Omitting every picture, copy the lines from the one that contains "The image size is (530, 397)." through the last line of the records below, exactly and with nothing added.

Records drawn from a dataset
▼▼▼

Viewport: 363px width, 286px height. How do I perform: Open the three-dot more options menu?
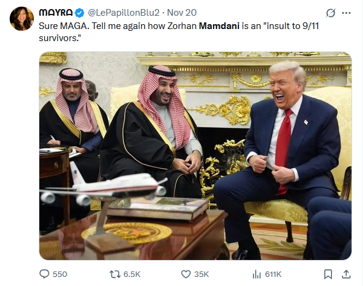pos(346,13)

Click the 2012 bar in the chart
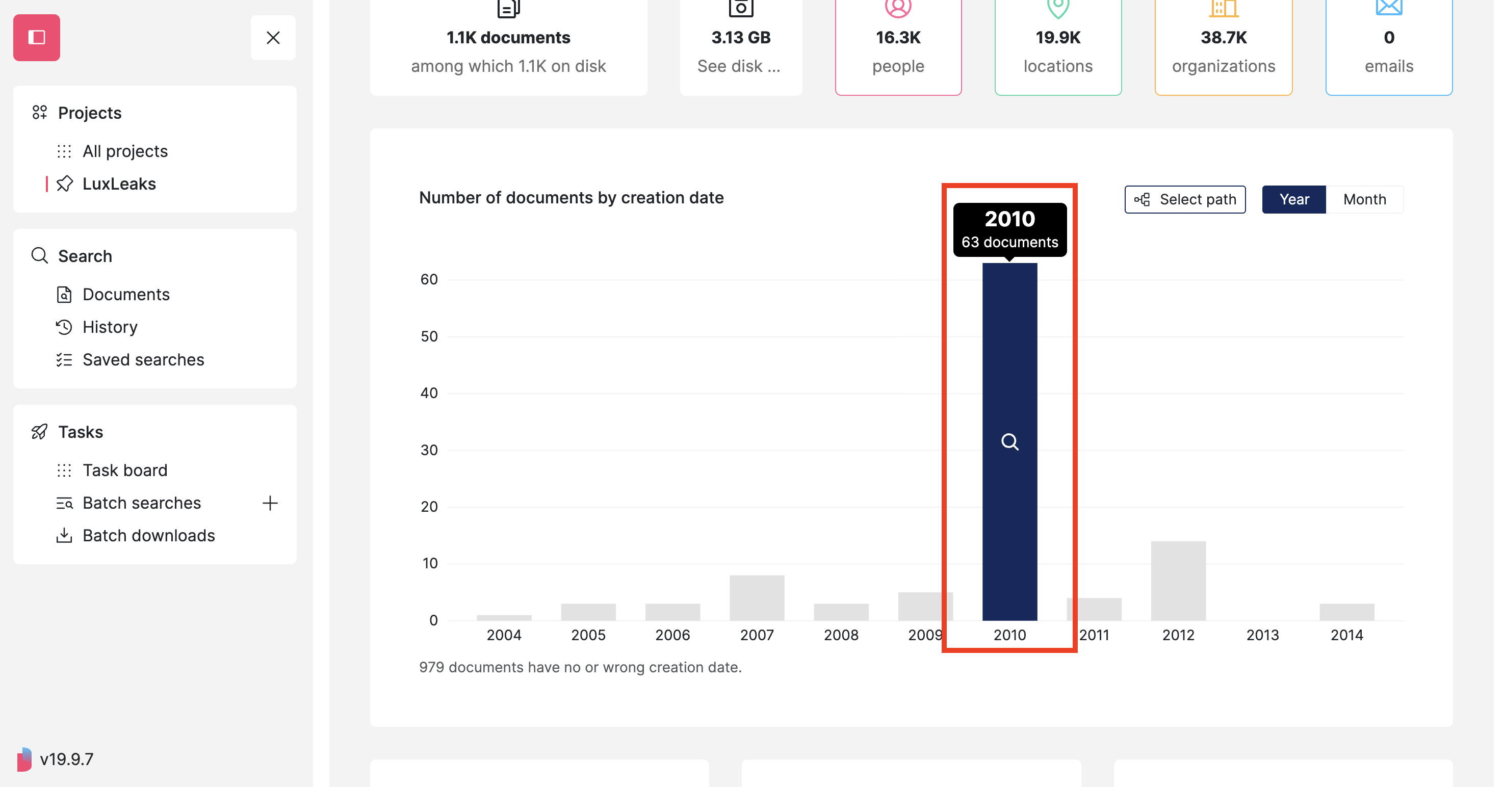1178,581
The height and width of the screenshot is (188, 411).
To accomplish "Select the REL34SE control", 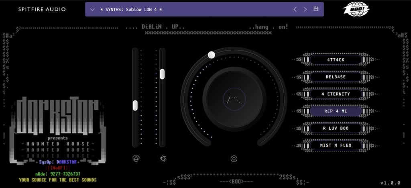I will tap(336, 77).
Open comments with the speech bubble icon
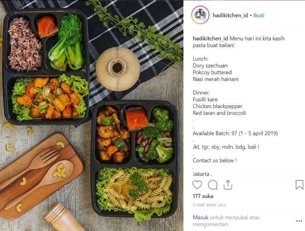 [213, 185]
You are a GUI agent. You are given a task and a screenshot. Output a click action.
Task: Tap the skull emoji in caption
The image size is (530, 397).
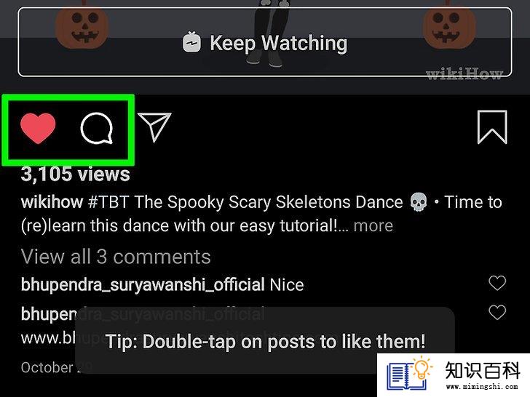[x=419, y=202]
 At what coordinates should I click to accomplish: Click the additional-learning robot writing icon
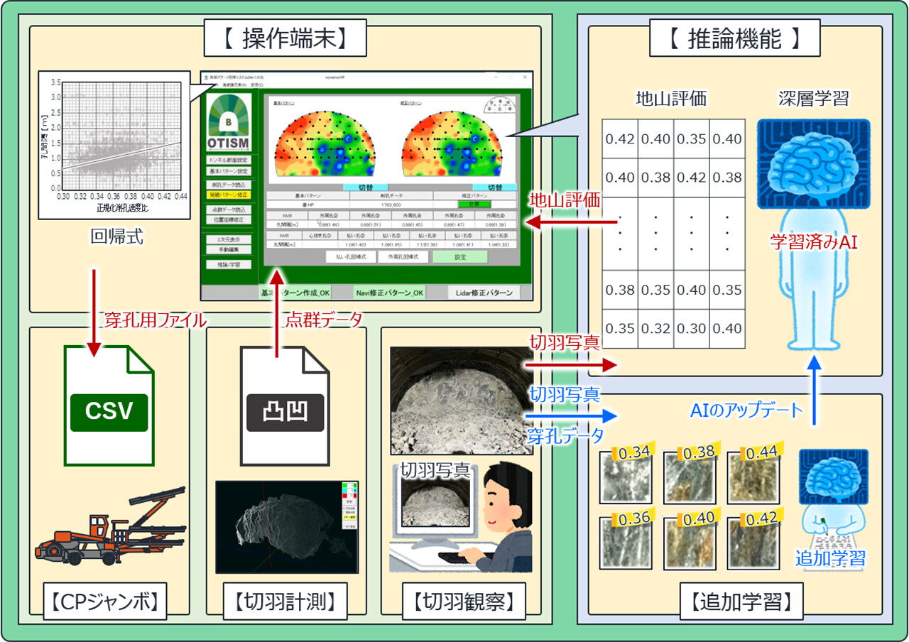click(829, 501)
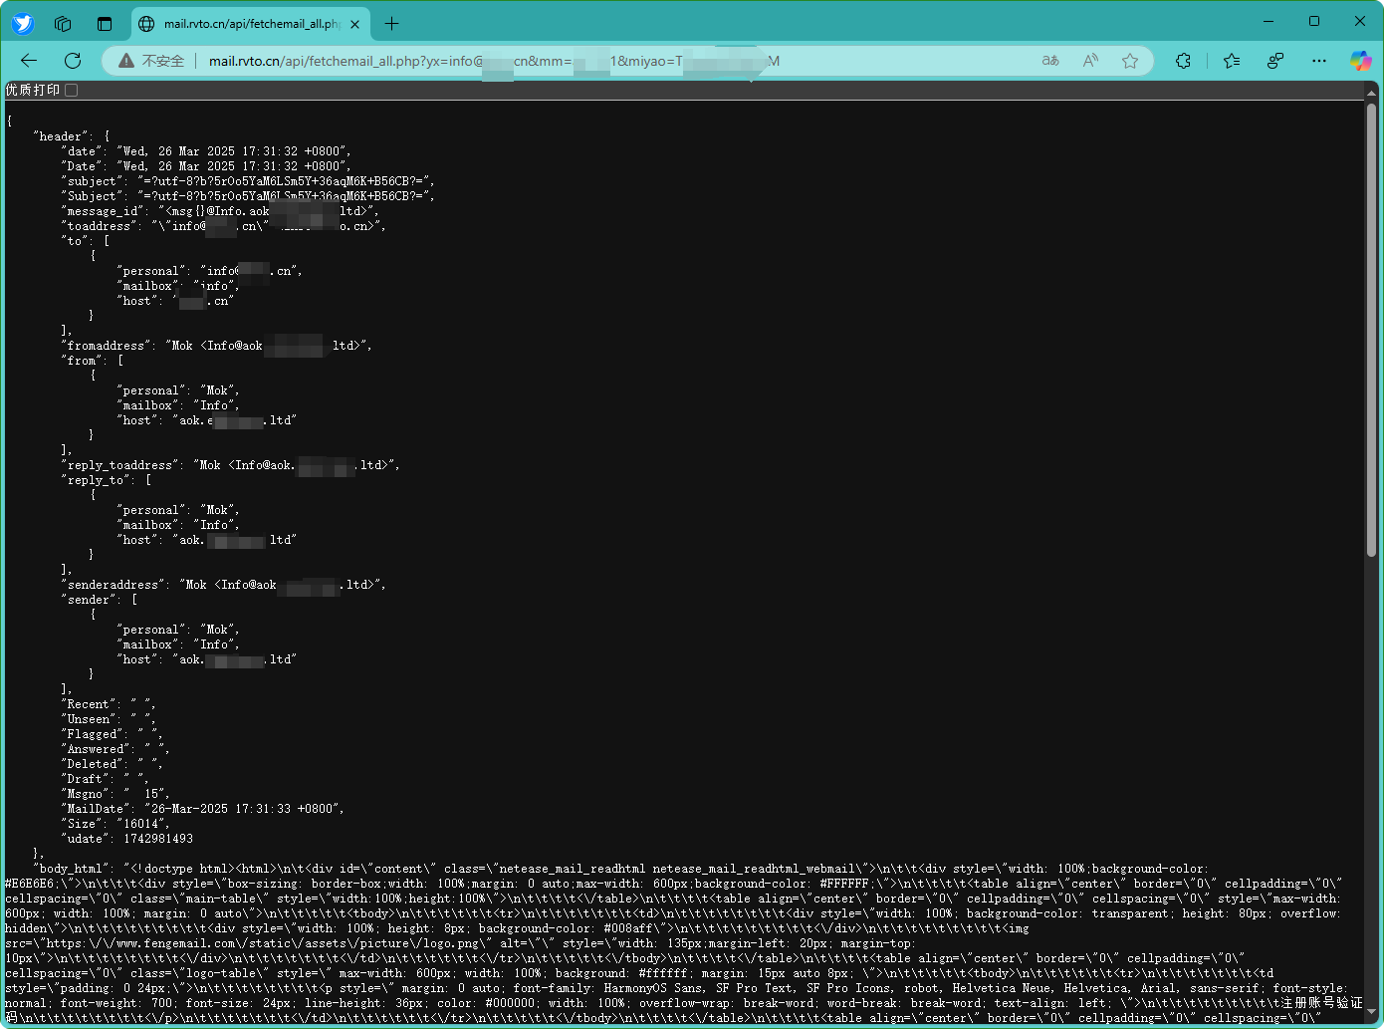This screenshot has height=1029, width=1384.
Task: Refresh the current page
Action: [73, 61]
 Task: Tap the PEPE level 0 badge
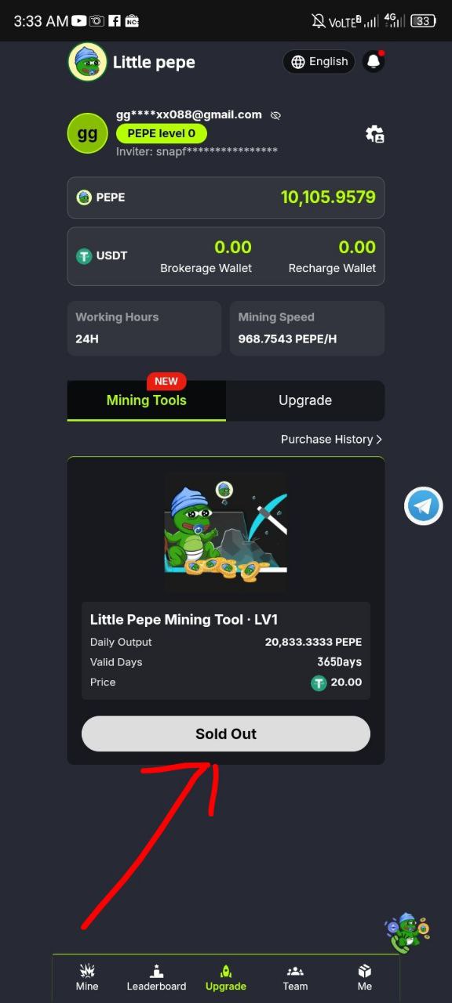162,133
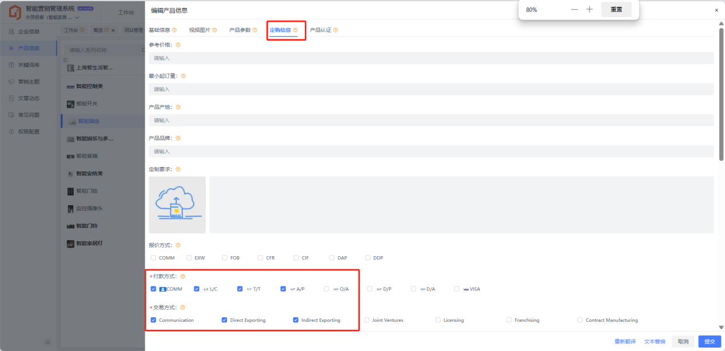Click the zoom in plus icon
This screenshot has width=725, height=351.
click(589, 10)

▲▲▲

Your response -
The image size is (530, 397).
[x=419, y=202]
 At what coordinates should I click to accomplish: Click the additional-learning robot writing icon
click(829, 501)
This screenshot has height=1029, width=1384.
Task: Refresh the current page
Action: [73, 61]
 Task: Tap the PEPE level 0 badge
162,133
Click the zoom in plus icon
This screenshot has width=725, height=351.
click(589, 10)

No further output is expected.